Although many people get the impression that these two parts of physics cannot be reconciled, this is in fact not true. There is ample evidence that quantum mechanics exists on this planet, and that alone is evidence of consistency. The problem for many scientists comes when questions around black holes arise, and when they are asked to explain the two in terms o a unified framework in very short distance scales.
This problem has proved so challenging that many scientists do not believe that it can be solved in the next generation. This has not prevented scientists from looking for ways to find evidence of quantum gravity, around black holes, or the early universe, or by using the famed LIGO gravitational wave interferometer.
Yet, there still has not been any evidence of quantum gravity, The absence of evidence is not the evidence of absence. We know from first principles that quantum gravity exists. Indeed, this is also a philosophical problem about the nature of science. Although the Science for Dummies version of what science is about, highlights the importance of evidence, often, there are technological or financial, or other barriers to finding evidence. For example, until LIGO detected gravitational waves in 2016, there was no evidence of them, even though Einstein’s work told us that there should be such evidence. A century passed without anything to prove Einstein right.

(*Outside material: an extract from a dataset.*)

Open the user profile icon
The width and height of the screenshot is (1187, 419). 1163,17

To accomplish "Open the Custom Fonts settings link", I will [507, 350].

A new project funded by the Heising-Simon Foundation, and headed by Kathryn Zurek, is attempting to find the evidence that science has been sorely awaiting. Tasked with finding evidence of quantum gravity, the Quantum gRavity and Its Observational Signatures (QuRIOS) is composed of a medley of complimentary talents. There are string theorists, who understand the formal tools of the subject, but typically have no experimental expertise, and particle theorists and model builders, who have a great understanding of experimental design, but little understanding of quantum gravity’s formal tools.
Zurek is aware that mainstream science does not believe that you can look for observable features of quantum gravity. This has not dissuaded her or her team. She believes that unless we can link quantum gravity with the world we live in, we will not be able to make any meaningful advances. Observational signatures bring theorists together and allow for more concrete progress to be made.
Zurek and Adhikari will work together in order to design an experiment, the Gravity from Quantum, Entanglement of Space-Time (GQuEST), using tabletop instruments, which, it is hoped, will detect, not so much discrete spacetime pixels, but the connections between them that lead to observable signatures.
The process, akin to tuning an old television set, could bring us closer to observable signatures. The team understands that there are no guarantees. At this stage, what they have is an idea, and it could turn out to be a very bad idea, but the point of science is to experiment, even at the risk of falsifying theories, in the quest for robust theories of how our world works. Truth itself is provisional, in the scientific world. Scientists exist in a perpetual state of experimentation.